Directions for this task → In the listing below, look for "Select" and copy every line that has it.

Data listing →
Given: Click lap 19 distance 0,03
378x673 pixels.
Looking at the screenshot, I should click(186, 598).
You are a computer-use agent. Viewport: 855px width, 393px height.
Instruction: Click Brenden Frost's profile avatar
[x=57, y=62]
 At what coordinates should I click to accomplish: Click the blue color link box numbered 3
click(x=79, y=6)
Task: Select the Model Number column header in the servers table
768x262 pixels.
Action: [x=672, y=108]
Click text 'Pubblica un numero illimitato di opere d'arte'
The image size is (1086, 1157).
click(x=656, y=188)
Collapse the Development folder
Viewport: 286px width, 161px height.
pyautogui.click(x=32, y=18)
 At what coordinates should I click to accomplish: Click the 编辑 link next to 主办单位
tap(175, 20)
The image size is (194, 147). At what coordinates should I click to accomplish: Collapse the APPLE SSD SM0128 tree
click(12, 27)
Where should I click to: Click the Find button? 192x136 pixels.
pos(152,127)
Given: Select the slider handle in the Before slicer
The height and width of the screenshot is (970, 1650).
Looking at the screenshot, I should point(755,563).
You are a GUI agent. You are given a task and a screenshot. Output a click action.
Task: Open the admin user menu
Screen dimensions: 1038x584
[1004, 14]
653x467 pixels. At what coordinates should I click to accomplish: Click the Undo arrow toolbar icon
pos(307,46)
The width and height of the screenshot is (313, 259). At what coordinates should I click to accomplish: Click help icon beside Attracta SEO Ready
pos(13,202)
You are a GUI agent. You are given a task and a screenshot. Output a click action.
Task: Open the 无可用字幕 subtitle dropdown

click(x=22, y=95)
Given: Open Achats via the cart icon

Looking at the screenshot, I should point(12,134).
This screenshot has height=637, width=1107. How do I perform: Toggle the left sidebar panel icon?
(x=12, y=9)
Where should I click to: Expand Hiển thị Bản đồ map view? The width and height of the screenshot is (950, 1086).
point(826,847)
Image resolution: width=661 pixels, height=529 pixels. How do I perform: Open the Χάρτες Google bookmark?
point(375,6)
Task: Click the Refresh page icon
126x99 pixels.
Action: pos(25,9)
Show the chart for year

Answer →
Task: Select the Model Number column header in the servers table
Given: Select the slider handle in the Before slicer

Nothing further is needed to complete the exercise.